-- PROBLEMAS A RESOLVER --
**a.** Segundo o artigo de opinião sobre o conteúdo local, qual é a única ferramenta capaz de capturar capital significativo de forma efectiva?
**b.** Prossiga o artigo de opinião sobre o conteúdo local a partir do ponto em que termina.

-- EXCERTO DO TEXTO --
A Saga do conteúdo local_2

OPINIÃO

Felisberto S. Botão

Não é natural o africano ser oferecido por DEUS tanta riqueza e tanta beleza natural, e estar virado a destruir-se a si próprio e espalhar pobreza no seu seio, no lugar de usufruir das bênçãos.

Este pode ser o maior dos segredos que ainda temos por desvendar, que pode trazer a explicação que leva o africano a assumir uma postura contra si próprio, subalternizando-se na sua própria terra, e, entretanto, outras raças a substituírem-se na vida do africano, e usufruírem da riqueza, da vida e da terra maravilhosa que Deus deu a África e seus filhos.

O desenvolvimento da capacidade local deve ser consequência da implementação do conteúdo local, que é, de forma incondicional, disponibilizar oportunidades às empresas locais, na oferta de produtos e serviços, com quotas mínimas estabelecidas, no âmbito do desenvolvimento de projectos de investimento externo e interno.

As empresas privadas locais são a única ferramenta que nós temos, que de forma efectiva podem capturar capital significativo neste processo de projectos da indústria extractiva, infra-estructuras públicas e outros, multiplica-lo, construir novas capacidades, gerar e conservar riqueza para o país.

A afirmação dar preferência a fornecedores locais “se” o custo, qualidade e pontualidade na entrega de seus bens e/ou serviços forem iguais em qualidade, ao concorrente internacional”, são das tais ferramentas prontas que são entregues aos nossos pensadores, incluindo reguladores, como se fosse uma narrativa estabelecida e aceite internacionalmente, para capturar, infiltrar-se e manipular o nosso processo de pensamento, assegurando que não vamos chegar a lugar nenhum.

O exercício intelectual de assimilar centena de páginas de leis e princípios internacionais, e o esforço de querer mostrar que também entendemos, e actuamos em conformidade, tem desviado o nosso regulador e o resto da massa crítica, de proteger os interesses nacionais.

Como questionou a minha filha, que já começa a dar indicações de percepção do que está a acontecer a sua volta, “o que é do branco é bom, até que prove o contrário. O que é do preto é mau, até que prove o contrário. Será isso, pai?” Eu respondi “não necessariamente”, mas dei comigo com alguma amargura, que recentemente, num processo de selecção de fornecedor, tive um acesso espontâneo de confiança, quando no meio da lista apareceu um português.

A questão é muito mais profunda do que pode parecer, e tem contornos complexos a nível mental e espiritual.

O conteúdo local deve começar pela consciência colectiva do que é bom para nós colectivamente: o nosso recurso é o nosso activo, e deve beneficiar primariamente a nós, antes de qualquer outo. Daí entender que o investidor está à procura de oportunidade para o seu dinheiro, e nós é que estamos a dar esta oportunidade. O investidor não é o dono do negócio, e muito menos do recurso.  Ele é o parceiro privado, com a prerrogativa de operar o negócio pelo know-how que traz consigo.

-- ENTRADAS DE DADOS --
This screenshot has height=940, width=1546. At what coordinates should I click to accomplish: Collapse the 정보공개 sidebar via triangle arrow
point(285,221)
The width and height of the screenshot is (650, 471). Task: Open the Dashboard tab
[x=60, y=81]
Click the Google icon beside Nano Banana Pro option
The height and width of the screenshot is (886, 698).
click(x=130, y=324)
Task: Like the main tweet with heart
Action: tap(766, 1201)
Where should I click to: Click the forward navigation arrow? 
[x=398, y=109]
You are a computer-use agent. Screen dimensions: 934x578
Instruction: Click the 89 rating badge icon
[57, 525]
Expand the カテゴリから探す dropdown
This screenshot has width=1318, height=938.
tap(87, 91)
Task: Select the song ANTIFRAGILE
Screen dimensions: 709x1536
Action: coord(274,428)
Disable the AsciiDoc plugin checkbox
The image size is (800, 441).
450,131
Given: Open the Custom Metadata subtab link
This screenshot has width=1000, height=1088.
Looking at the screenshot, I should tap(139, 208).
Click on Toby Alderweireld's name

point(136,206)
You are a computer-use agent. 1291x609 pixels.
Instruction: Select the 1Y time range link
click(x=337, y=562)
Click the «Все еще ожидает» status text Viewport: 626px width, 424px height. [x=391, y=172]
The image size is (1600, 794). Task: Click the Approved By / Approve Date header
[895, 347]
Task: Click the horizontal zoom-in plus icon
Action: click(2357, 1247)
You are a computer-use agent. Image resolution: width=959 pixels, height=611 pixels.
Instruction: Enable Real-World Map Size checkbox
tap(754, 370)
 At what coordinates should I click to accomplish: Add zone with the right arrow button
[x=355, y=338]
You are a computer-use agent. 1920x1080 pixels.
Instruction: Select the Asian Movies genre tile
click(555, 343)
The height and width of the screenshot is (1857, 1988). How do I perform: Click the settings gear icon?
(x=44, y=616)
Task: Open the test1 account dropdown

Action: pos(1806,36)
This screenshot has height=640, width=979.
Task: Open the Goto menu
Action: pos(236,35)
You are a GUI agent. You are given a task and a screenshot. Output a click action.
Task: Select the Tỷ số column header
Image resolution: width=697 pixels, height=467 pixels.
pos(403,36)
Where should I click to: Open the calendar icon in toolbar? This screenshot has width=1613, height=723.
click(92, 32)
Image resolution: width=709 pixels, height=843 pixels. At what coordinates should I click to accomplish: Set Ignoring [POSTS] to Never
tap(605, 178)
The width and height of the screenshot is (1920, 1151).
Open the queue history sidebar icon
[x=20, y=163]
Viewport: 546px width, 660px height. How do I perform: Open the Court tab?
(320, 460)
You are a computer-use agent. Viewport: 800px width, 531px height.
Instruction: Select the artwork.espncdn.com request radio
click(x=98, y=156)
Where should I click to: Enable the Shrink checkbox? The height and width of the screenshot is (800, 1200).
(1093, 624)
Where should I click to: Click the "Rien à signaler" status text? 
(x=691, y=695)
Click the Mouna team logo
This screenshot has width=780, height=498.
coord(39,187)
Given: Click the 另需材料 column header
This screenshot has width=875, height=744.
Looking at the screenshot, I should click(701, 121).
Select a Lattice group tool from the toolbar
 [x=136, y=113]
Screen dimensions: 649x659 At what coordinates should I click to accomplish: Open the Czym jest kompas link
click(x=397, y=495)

-- RESPOSTAS DO EXERCÍCIO --
**a.** As empresas privadas locais.

**b.**
Para o investidor ganhar a oportunidade, e exercer a prerrogativa de operar o negócio por 10, 20 ou 30 anos, deve necessariamente observar uma condição essencial e primária: colocar as oportunidades de negócio na mesa, não menos do que 40% do investimento, que devem ser alocadas às empresas locais, de moçambicanos, junto a um processo claro de transferência de know-how, durante o período de vigência da exploração do recurso. Tudo o resto deve vir a seguir.

O foco deve mudar da construção de capacidade, para a selecção e disponibilização de oportunidades. A capacidade deve ser construída durante a execução dos contratos, com o acompanhamento do investidor, que deve necessariamente construir uma estrutura de assistência as PMEs, na observância de normas de qualidade, segurança e ambiente.

Assim que escrevo, muitas empresas até já esqueceram os treinamentos que receberam das multinacionais ou financiados por estas, e outras até já não estão com a mesma equipa que participou no treinamento, e mesmo assim, ainda não viram nenhuma oportunidade para negociar.

Não podemos permitir esse entretenimento ao nosso próprio povo, a nossa própria economia.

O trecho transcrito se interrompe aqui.